Zero Trust in security institutions: lessons from the prison system

12 years in the prison system taught me that trust must be earned and constantly verified. Here's how I apply these principles to software development.

Juan I. Arnaboldi 2 min read

The fundamental principle

In my experience at the Buenos Aires Prison System, I learned something the tech industry calls “Zero Trust”: never trust, always verify.

Every door has a protocol. Every movement is recorded. Every access is individually authorized. It doesn’t matter if you’re the director or a new officer: the system treats you the same.

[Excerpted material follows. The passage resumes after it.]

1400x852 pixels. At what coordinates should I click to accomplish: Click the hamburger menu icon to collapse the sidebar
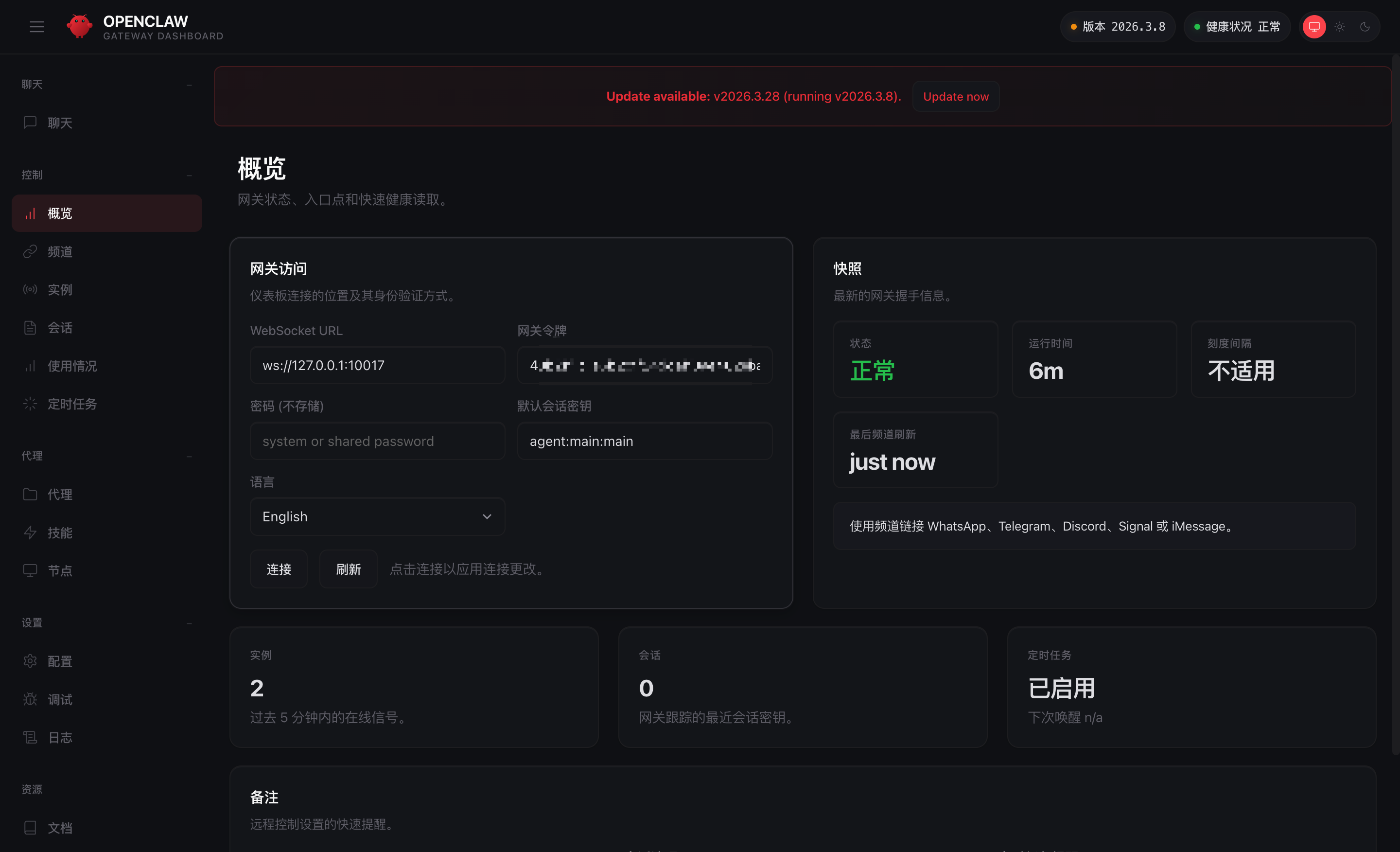(37, 27)
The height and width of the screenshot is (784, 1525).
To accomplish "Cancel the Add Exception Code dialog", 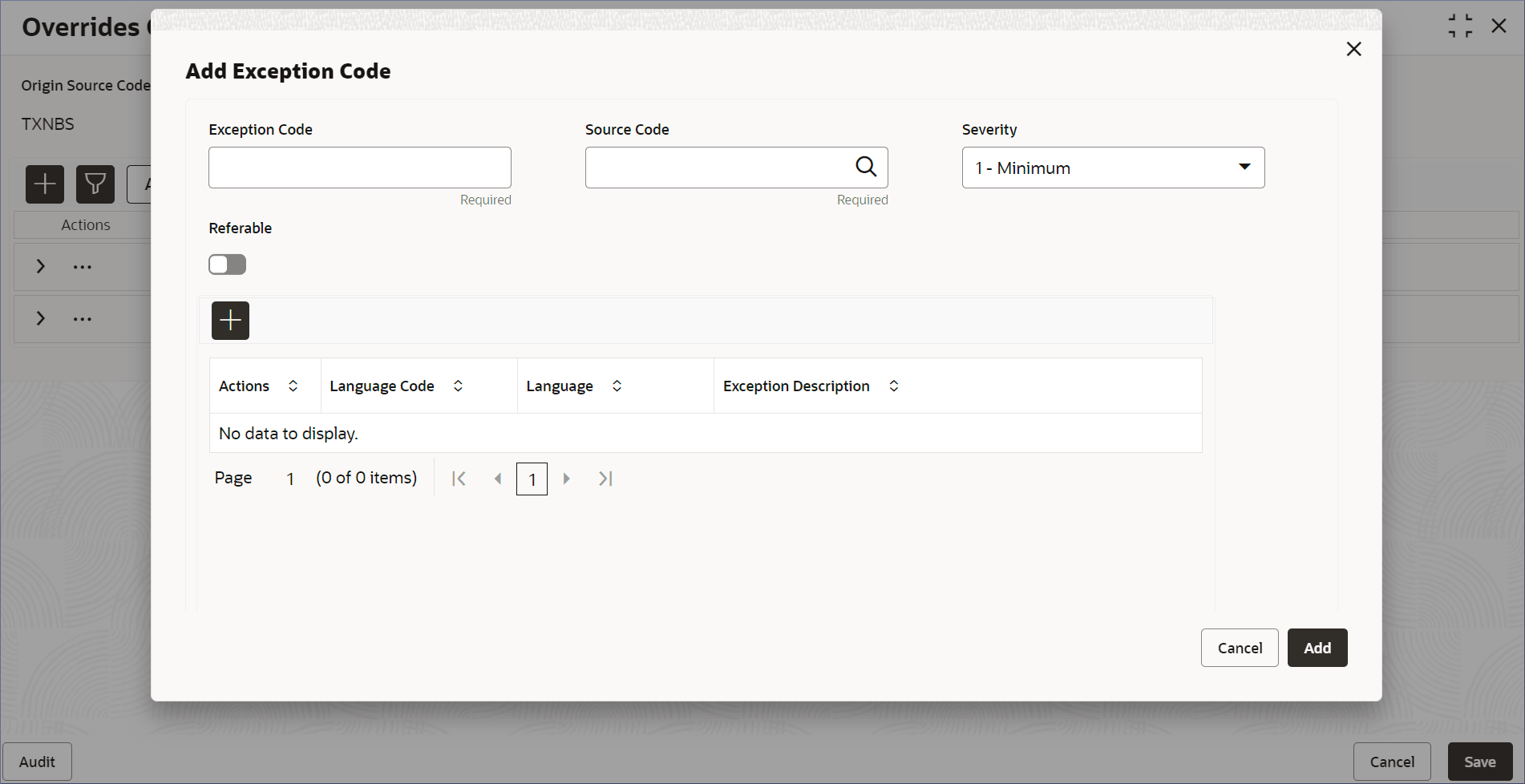I will coord(1240,648).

Applying Zero Trust to development

When I develop systems for critical institutions, I apply these same principles:

1. Continuous verification

It’s not enough to authenticate once. Every sensitive operation requires re-verification.

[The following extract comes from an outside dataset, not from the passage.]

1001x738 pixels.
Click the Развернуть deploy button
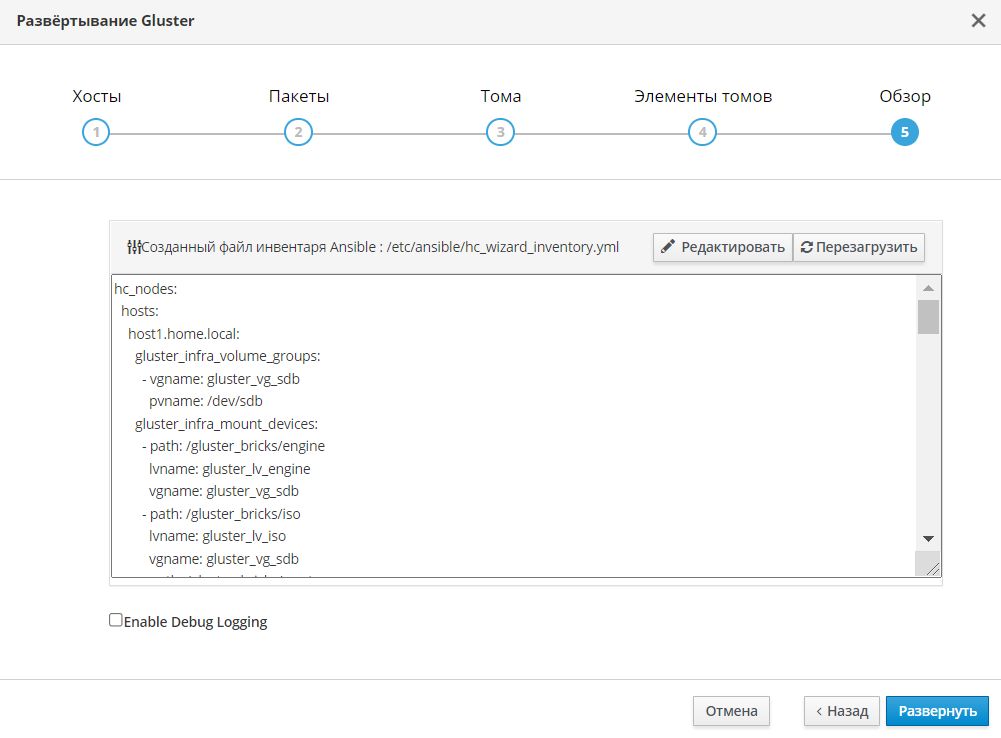(937, 711)
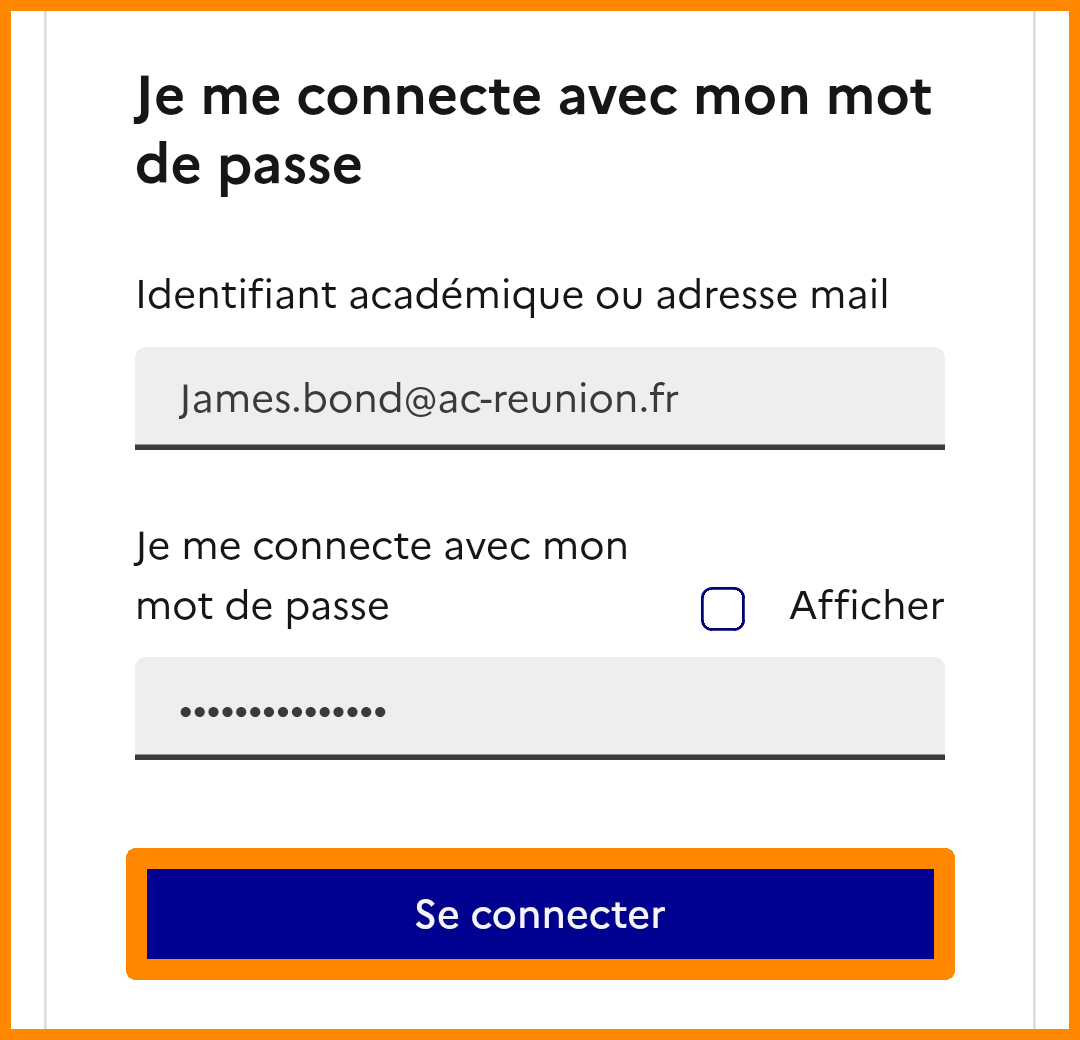
Task: Click the Afficher label text
Action: [866, 606]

async function performCriticalOperation(userId: string, operation: Operation) {
  // Verify active session
  const session = await verifyActiveSession(userId);

  // Check permissions for this specific operation
  const hasPermission = await checkOperationPermission(userId, operation);

  // Log attempt before execution
  await auditLog.record({
    userId,
    operation,
    timestamp: new Date(),
    status: 'attempted'
  });

  if (!session || !hasPermission) {
    throw new UnauthorizedError();
  }

  // Execute and log result
  const result = await operation.execute();
  await auditLog.record({
    userId,
    operation,
    timestamp: new Date(),
    status: 'completed',
    result
  });

  return result;
}

2. Least privilege

Every user has exactly the permissions they need. No more, no less.

3. Total auditing

Everything is logged. Who, what, when, from where.

Conclusion

Systems that cannot fail require a different approach. Experience in security institutions teaches that trust is not a state, it’s a continuous process of verification.